Riding my bus today, I see a UPS truck being towed by one of those over-sized tow trucks.
I find myself wondering if they emptied it of its contents before hitching it up, and what sort of portable electronic tracking equipment UPS uses to record the transferred location of hundreds of documents and parcels that now have an altered ETA.
What exactly happened to that truck? Did the driver come back to it after a delivery to discover it wouldn't start? While it was incapacitated, did it tie up a fire lane?
Were I a mechanic for UPS and saw a truck get towed into my shop, I would be tremendously embarrassed. Fleet mechanics are supposed to know their machines backwards and forwards and identify potential problems well before they occur; at least, I'd suppose that's the expectation on them.
Were I a UPS executive in town on business and saw that sight, I also would be embarrassed. Perhaps I might entertain thoughts about arranging the sabotage of a FedEx truck to balance out the lost business of everybody who sees the disabled vehicle and forms opinions about my company's overall quality.
But everything breaks. The world is in a continual state of decay; things go from a state of order to chaos, and it is only by maintaining a vigilant stand against the corruption of nature that we can remain the same.

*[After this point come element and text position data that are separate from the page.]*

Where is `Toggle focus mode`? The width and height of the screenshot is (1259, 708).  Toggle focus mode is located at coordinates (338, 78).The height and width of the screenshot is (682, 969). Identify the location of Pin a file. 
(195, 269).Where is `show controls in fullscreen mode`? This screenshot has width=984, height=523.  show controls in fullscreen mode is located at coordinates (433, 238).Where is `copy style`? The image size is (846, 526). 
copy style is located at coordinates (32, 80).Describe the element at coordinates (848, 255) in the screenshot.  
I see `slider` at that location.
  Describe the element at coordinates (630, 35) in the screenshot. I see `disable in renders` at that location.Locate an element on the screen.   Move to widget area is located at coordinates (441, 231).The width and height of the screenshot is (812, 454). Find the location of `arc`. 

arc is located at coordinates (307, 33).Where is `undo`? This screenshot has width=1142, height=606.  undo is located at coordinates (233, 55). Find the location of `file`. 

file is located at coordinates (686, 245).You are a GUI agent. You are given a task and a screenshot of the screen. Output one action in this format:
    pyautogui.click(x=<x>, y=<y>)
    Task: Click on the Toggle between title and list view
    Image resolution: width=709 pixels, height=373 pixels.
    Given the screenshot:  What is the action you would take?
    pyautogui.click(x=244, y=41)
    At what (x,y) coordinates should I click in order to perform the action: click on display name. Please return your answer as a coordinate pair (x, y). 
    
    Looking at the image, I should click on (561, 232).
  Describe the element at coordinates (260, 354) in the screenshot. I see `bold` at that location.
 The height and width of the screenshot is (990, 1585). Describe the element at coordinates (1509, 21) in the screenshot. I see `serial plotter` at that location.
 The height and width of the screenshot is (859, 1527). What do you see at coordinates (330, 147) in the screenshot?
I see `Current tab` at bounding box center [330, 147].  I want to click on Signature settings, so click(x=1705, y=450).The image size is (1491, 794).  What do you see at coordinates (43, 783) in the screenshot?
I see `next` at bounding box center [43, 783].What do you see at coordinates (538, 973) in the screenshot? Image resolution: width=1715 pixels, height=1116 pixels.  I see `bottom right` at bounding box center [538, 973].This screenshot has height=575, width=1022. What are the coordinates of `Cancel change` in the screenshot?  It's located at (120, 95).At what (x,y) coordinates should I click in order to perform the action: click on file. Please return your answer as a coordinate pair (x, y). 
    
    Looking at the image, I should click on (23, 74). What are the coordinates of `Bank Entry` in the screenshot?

This, by the way, is G.K. Chesterton's definition of a conservative. In his time of a soot-filled atmosphere in England, he opined that a white lamp post will not remain white for long if left unattended. A progressive will state that the natural order of the lamppost is to become blacker and blacker and will embrace that change, taking credit for effecting it. The conservative, however, knows that in order to conserve the lamppost's intended character, one must always be repainting it and renewing it. The conservative therefore is the one who puts forth the effort to renew things in order to keep them the same, and the progressive leaves things to decay and praises this new state as an improved one, thanks to his own doing.
I can therefore infer that UPS' mechanics are a bunch of liberals.